L'équilibre qui existe entre eux ne peut guère être modifié d'une manière permanente que par la différence des frais de transport des lieux de production aux centres de consommation; ce n'est qu'une quantité presque toujours négligeable. Sauf pour le lait et les fromages frais, qui ne supportent pas de longs voyages, les débouchés sont à peu près relativement identiques partout. Ce n'est donc pas d'eux, en définitive, que dépend, en principe, dans un pays comme la France, le choix des opérations qui sont basées sur l'exploitation du bétail.

Les conditions culturales exercent, au contraire, une influence décisive. Suivant la nature des principales productions fourragères qui sont à la disposition des cultivateurs, ils se livrent de préférence à telle ou telle entreprise spéciale. Sauf exception, comme dans le voisinage des villes, par exemple, et pour les animaux de trait dont on ne peut se passer, les meilleurs animaux sont ceux qui sont les mieux organisés pour utiliser les aliments disponibles. On ne commence pas à se prononcer en agriculture, en faveur d'un genre de production spéciale, pour se demander ensuite quelles sont les dispositions à prendre pour assurer sa réussite. Le problème zootechnique consiste à entretenir les animaux qui utilisent de la manière la plus parfaite les ressources fourragères disponibles. Sans doute on cherche à concilier les exigences de la culture avec celles du bétail, mais les modifications de la culture sont très limitées à côté de celles du bétail. Ce n'est pas la culture qui se règle sur les besoins du bétail, c'est le bétail qui se plie aux nécessités de la culture.

Le rôle des animaux domestiques est subordonné à l'organisation agricole; il n'en est que l'effet et non la cause. On ne crée pas des herbages pour élever des bœufs, on élève des bœufs pour utiliser les herbages. On ne cultive pas la betterave à sucre dans l'intention d'obtenir des pulpes pour l'engraissement, on engraisse pour utiliser les pulpes. La zootechnie moderne n'insiste pas toujours assez, suivant nous, sur cet ordre de considérations. Ses enseignements, qui reposent sur des données scientifiques inattaquables, sont des guides certains pour la composition des rations. Ils rendent de très grands services aux agriculteurs, mais ils ne suffisent pas pour leur indiquer quel est le meilleur usage qu'ils peuvent faire des aliments qu'ils obtiennent. La question en présence de laquelle on se trouve le plus souvent n'est pas tant de savoir ce qu'il faut donner à un animal pour en obtenir les produits les plus considérables, que de savoir quelles sont les combinaisons qui doivent permettre de tirer le parti le plus avantageux de matières alimentaires données.

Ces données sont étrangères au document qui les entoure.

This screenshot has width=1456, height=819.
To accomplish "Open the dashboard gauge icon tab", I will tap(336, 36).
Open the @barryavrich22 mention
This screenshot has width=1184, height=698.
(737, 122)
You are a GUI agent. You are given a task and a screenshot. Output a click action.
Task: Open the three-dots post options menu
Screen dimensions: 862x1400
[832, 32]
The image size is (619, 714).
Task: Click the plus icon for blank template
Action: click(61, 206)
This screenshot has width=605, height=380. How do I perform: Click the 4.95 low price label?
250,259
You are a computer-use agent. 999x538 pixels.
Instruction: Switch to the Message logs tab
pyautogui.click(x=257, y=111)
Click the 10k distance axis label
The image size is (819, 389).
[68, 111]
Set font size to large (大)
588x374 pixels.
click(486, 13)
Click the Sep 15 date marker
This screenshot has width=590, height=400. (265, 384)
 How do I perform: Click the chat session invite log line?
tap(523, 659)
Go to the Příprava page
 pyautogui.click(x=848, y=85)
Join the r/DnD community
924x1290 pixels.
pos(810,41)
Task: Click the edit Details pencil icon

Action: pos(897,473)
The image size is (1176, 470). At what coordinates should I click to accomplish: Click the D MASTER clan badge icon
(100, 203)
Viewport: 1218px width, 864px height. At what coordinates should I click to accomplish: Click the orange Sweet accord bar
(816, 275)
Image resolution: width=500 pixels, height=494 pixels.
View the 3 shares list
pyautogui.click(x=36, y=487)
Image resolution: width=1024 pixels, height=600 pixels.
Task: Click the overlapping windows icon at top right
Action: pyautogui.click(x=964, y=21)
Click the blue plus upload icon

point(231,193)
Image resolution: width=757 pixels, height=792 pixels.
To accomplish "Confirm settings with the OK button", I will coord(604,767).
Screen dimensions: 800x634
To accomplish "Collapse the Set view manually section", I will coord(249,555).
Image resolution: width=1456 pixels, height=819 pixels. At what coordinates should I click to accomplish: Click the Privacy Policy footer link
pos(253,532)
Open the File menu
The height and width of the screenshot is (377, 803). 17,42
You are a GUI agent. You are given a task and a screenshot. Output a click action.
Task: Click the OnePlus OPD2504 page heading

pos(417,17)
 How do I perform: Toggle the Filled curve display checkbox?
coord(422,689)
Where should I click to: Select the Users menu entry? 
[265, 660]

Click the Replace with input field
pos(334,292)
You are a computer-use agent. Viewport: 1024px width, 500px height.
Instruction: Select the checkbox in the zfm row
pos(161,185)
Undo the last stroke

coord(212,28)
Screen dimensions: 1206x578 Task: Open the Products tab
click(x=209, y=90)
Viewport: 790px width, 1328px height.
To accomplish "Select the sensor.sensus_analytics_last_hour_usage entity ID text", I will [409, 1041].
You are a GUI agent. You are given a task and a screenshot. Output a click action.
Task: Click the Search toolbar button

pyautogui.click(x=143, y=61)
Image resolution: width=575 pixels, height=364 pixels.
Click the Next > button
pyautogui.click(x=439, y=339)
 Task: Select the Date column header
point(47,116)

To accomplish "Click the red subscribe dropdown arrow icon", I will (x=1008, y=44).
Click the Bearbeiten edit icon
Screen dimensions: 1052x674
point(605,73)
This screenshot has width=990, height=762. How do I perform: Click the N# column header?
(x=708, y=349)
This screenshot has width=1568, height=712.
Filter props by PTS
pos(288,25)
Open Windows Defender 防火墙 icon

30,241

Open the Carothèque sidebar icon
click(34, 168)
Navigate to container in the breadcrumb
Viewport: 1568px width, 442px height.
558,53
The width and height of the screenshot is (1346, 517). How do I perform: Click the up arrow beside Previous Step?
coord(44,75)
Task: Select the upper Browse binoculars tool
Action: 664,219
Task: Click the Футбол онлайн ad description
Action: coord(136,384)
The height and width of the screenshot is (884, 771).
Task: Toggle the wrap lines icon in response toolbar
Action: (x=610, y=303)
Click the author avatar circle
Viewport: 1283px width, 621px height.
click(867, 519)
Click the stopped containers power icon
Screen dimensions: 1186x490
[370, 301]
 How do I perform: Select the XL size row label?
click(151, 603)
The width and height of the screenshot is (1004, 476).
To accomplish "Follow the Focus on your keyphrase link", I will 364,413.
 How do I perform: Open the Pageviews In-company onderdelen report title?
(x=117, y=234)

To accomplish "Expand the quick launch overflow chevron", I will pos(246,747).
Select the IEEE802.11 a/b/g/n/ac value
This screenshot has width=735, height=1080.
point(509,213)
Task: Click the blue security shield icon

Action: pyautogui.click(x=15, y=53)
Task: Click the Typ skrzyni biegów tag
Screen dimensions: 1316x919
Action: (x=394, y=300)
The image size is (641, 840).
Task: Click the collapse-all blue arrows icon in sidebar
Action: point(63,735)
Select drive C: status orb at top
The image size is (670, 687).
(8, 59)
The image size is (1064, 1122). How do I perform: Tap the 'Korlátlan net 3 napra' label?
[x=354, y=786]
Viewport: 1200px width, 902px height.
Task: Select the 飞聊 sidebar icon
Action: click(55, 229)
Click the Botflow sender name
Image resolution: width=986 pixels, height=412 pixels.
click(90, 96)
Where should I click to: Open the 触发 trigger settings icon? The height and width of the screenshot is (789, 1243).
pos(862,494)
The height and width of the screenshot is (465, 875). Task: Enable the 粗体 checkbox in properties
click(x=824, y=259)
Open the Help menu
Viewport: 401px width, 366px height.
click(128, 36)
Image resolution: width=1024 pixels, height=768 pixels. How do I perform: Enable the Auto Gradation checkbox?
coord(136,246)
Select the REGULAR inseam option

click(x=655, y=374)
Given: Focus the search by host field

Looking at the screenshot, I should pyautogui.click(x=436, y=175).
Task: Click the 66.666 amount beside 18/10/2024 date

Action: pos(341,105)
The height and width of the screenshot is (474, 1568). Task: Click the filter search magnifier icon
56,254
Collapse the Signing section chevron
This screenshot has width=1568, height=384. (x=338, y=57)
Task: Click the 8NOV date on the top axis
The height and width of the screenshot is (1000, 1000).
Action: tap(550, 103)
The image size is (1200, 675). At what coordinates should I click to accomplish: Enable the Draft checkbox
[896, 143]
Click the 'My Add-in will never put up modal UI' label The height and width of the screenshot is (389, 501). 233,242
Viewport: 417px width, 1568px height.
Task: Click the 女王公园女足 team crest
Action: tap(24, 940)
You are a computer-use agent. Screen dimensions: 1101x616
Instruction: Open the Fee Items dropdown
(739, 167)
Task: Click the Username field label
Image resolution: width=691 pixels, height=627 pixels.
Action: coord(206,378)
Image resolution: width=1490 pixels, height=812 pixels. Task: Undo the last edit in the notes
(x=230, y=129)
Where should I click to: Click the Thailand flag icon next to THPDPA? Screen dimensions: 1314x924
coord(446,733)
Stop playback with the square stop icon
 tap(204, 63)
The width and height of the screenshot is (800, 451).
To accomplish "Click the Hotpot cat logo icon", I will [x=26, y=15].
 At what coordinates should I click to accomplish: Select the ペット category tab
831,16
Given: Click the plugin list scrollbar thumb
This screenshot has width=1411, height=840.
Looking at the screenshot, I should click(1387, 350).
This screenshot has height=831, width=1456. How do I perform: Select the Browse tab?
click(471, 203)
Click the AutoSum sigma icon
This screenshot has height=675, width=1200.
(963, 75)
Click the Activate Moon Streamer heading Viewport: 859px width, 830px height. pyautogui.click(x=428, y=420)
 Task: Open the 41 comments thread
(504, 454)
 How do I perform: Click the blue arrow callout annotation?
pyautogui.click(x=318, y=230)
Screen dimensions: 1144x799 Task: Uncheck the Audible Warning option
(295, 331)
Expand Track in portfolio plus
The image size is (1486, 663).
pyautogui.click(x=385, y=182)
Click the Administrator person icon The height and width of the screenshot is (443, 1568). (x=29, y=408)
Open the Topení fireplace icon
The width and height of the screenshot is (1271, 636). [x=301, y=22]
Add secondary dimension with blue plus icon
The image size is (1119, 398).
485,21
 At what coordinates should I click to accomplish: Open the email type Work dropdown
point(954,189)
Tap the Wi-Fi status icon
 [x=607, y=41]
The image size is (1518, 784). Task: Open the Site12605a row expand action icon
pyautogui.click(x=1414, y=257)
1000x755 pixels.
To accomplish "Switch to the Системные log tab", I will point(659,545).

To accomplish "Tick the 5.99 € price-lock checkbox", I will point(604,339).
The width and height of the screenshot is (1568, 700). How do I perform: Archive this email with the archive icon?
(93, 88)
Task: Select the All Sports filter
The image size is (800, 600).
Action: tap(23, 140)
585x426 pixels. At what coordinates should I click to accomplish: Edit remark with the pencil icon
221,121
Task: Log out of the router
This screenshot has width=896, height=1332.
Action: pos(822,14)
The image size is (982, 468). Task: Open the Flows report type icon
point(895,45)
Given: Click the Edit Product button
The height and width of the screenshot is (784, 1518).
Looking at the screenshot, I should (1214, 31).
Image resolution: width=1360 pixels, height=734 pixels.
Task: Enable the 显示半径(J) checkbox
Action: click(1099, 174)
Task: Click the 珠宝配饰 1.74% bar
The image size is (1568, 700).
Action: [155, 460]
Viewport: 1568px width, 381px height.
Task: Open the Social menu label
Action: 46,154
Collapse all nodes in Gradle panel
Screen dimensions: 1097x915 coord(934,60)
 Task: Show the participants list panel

En résumé, la nature des fourrages disponibles exerce sur le choix des espèces animales une action beaucoup plus considérable que celle des circonstances économiques. C'est ainsi que le cheval se retrouve surtout dans les pays à herbages substantiels, dans ceux qui récoltent des fourrages secs et de l'avoine. Le bœuf a sa place marquée dans les contrées à fourrages plus grossiers et plus encombrants; c'est un bon consommateur de racines et de pulpes. Le mouton est tout indiqué pour l'utilisation des pâturages peu productifs, ainsi que pour celle des jachères et des chaumes des plaines à céréales. Quant aux porcs et aux animaux de basse-cour, l'importance de leur élevage est réglée surtout par les déchets qui peuvent leur être abandonnés.